CSS grid

- This post was highly inspired by this article.
First, we used tables, then floats, positioning and inline-block, but all of these methods were essentially hacks and left out a lot of important functionality (vertical centering, for instance). Flexbox helped out, but it's intended for simpler one-dimensional layouts, not complex two-dimensional ones (Flexbox and Grid actually work very well together). Grid is the very first CSS module created specifically to solve the layout problems we've all been hacking our way around for as long as we've been making websites.
To get started you have to define a container element as a grid with display: grid, set the column and row sizes with grid-template-columns and grid-template-rows, and then place its child elements into the grid with grid-column and grid-row.
Terminology:
Grid Container: The element on which display: grid is applied.
Grid Item: The children (i.e. direct descendants) of the grid container.
Grid Line: The dividing lines that make up the structure of the grid.
Grid Track: The space between two adjacent grid lines.
Grid Cell: The space between two adjacent row and two adjacent column grid lines.
Grid Area: The total space surrounded by four grid lines.

Properties for the Grid Container:

• display: Defines the element as a grid container and establishes a new grid formatting context for its contents.
• values: grid, inline-grid
• grid-template-columns, grid-template-rows: Defines the columns and rows of the grid with a space-separated list of values.
• values: <track-size> - can be a length, a percentage, or a fraction of the free space in the grid (using the fr unit), <line-name> - an arbitrary name of your choosing.
• The fr unit allows you to set the size of a track as a fraction of the free space of the grid container. For example, this will set each item to one third the width of the grid container:
• grid-template-areas: Defines a grid template by referencing the names of the grid areas which are specified with the grid-area property. 
• values: <grid-area-name> - the name of a grid area specified with grid-area
• grid-template: A shorthand for setting grid-template-rows, grid-template-columns, and grid-template-areas in a single declaration.
• grid-column-gap, grid-row-gap: Specifies the size of the grid lines. You can think of it like setting the width of the gutters between the columns/rows. Shorthand: grid-gap
• justify-items: Aligns grid items along the inline (row) axis (as opposed to align-items which aligns along the block (column) axis). This value applies to all grid items inside the container.
• align-items: Aligns grid items along the block (column) axis (as opposed to justify-items which aligns along the inline (row) axis). This value applies to all grid items inside the container.
• place-items: sets both the align-items and justify-items properties in a single declaration.
• justify-content: This property aligns the grid along the inline (row) axis (as opposed to align-content which aligns the grid along the block (column) axis).
• values: start, end, center, stretch, space-around, space-between, space-evenly
• align-content: This property aligns the grid along the block (column) axis (as opposed to justify-content which aligns the grid along the inline (row) axis).
• place-content: place-content sets both the align-content and justify-content properties in a single declaration.
• grid-auto-columns, grid-auto-rows: Specifies the size of any auto-generated grid tracks (aka implicit grid tracks).
• grid-auto-flow: If you have grid items that you don't explicitly place on the grid, the auto-placement algorithm kicks in to automatically place the items. This property controls how the auto-placement algorithm works.

Given records →
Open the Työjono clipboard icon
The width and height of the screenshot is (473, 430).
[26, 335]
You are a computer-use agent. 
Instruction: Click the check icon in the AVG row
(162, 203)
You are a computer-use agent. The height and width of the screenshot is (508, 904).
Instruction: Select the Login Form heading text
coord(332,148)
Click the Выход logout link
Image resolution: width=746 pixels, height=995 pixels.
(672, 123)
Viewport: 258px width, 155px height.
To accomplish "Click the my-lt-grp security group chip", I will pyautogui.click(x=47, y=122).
---
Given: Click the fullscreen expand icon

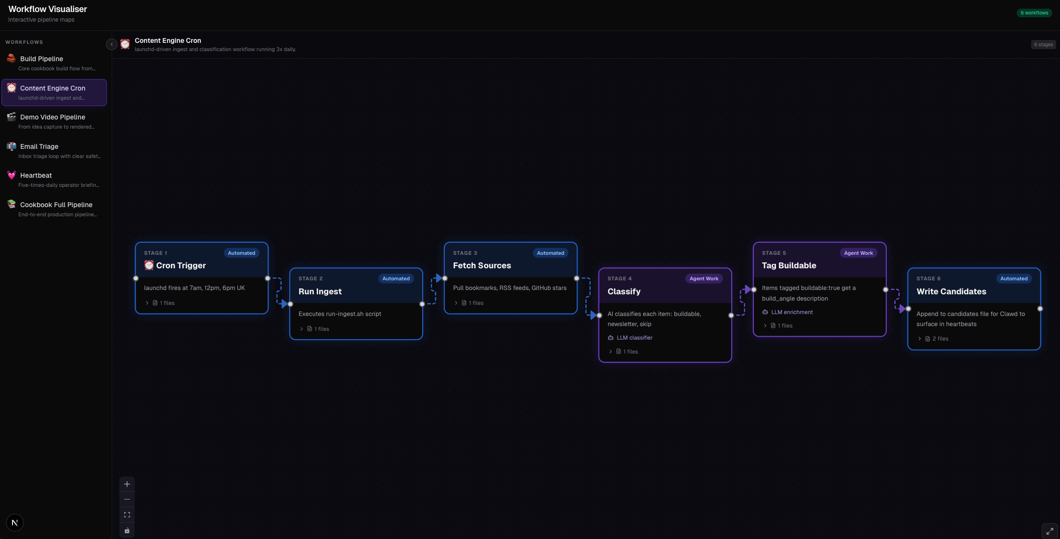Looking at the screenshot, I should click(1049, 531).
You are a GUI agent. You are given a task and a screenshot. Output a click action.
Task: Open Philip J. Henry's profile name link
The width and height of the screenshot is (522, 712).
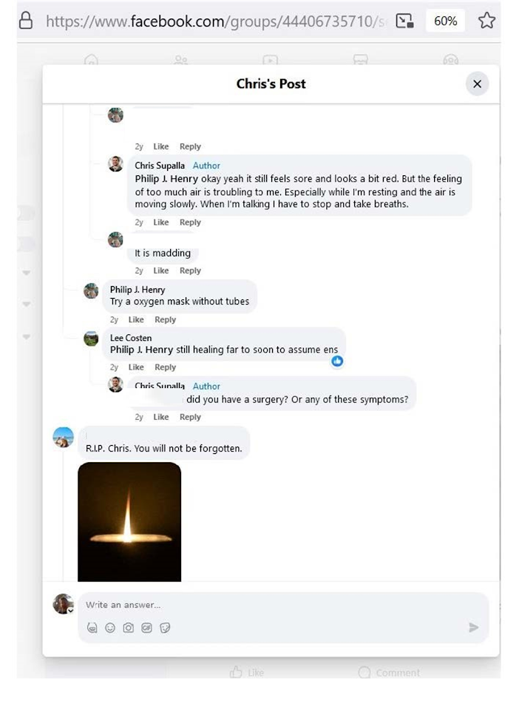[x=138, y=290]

Exercise brief →
Update the CSS grid text above between "To get started" and "four grid lines.", inclusive, and replace "adjacent" with "neighboring".

Correct output →
To get started you have to define a container element as a grid with display: grid, set the column and row sizes with grid-template-columns and grid-template-rows, and then place its child elements into the grid with grid-column and grid-row.
Terminology:
Grid Container: The element on which display: grid is applied.
Grid Item: The children (i.e. direct descendants) of the grid container.
Grid Line: The dividing lines that make up the structure of the grid.
Grid Track: The space between two neighboring grid lines.
Grid Cell: The space between two neighboring row and two neighboring column grid lines.
Grid Area: The total space surrounded by four grid lines.